Tomorrow I turn 25 and this morning I had a little pre-birthday panic. I'm not worried about turning a year older; in fact I'm excited for what the next year has to bring. My aim is to write and read as much as possible, hopefully get something published and spend 3 or 4 weeks in Vietnam.

However when I woke up this morning, my first thought was this is my last day as a 24 year old! And I led in bed thinking about what was going to be expected of me at 25. When my mum was 25 she had a 2 year old, owned a house and was married. I can't even begin to fathom that being my life right now, but that was what made her happy and it was the right decision for her. But it's not for me. And that's just fine. 


We're all entitled to do what makes us happy and we shouldn't be worried whether or not that meets the expectation of us. Whether that expectation is from our parents, our friends or society in general.


People are too quick to judge each other and women in particular.

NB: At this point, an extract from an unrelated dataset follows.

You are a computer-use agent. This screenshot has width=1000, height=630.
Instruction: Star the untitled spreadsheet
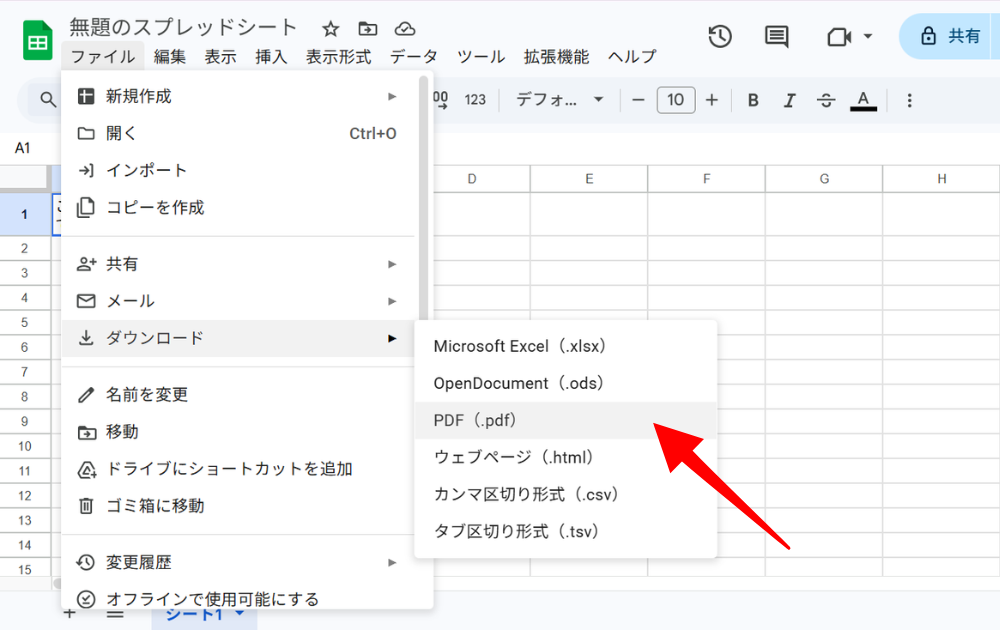click(331, 28)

  • We judge young mothers - She's got 3 kids at age 23! I wonder if any of them have the same Dad...
  • We judge women who are going out partying - wow she goes out clubbing every weekend. And she usually pulls...
  • We judge women who dedicate their lives to their career; why doesn't she want a family? That's so weird, its unnatural...
  • We judge women who leave their home life behind to travel the world; how irresponsible. Isn't she worried about her career or meeting someone and settling down?

After a few minutes of toiling with these ideas in my head, I realised that I'll never be what is expected of me because there cannot be an expectation.

We are all different.


Some of us want to have high-flying careers, some want to get married, some want children, some don't want any, some want to nest, some what to explore. And all of that is ok, more than ok in fact because it should be encouraged. Everyone, men and women, should be encouraged to do what they want to do without being put down by our peers or feeling pressurised to conform.

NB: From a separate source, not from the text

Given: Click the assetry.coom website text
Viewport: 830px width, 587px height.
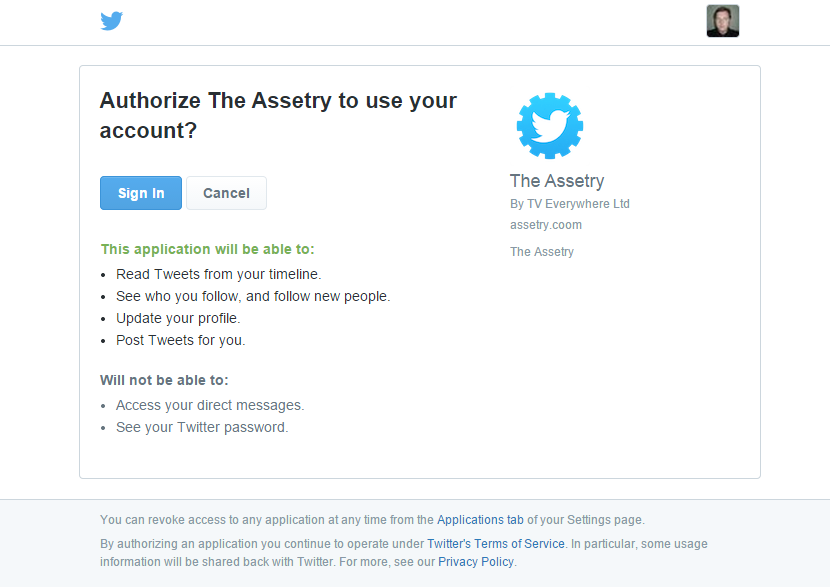Looking at the screenshot, I should [x=546, y=225].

I keep reading about people having a Quarter Life Crisis and I guess that's what I briefly experienced this morning. I hope idea will disappear and become irrelevant, as the feeling of a quarter life crisis is mostly generated by expectation. I should have a boyfriend by now, I should've taken a gap year, I should've been promoted, I should've moved out of my parent's house... The thing is, there is no correct age to do something. There is no correct way to live your life. Expectation is meaningless and outdated. And judging others won't make your life any better. 


So in conclusion to my slightly epic rant this morning!


Live your life the way you want to. Encourage and support other people to do the same. And if someone tries to shoot you down, to tell you that want you want isn't right, then you probably don't need that person in your life. Just smile and wave on your way to do what's right for you.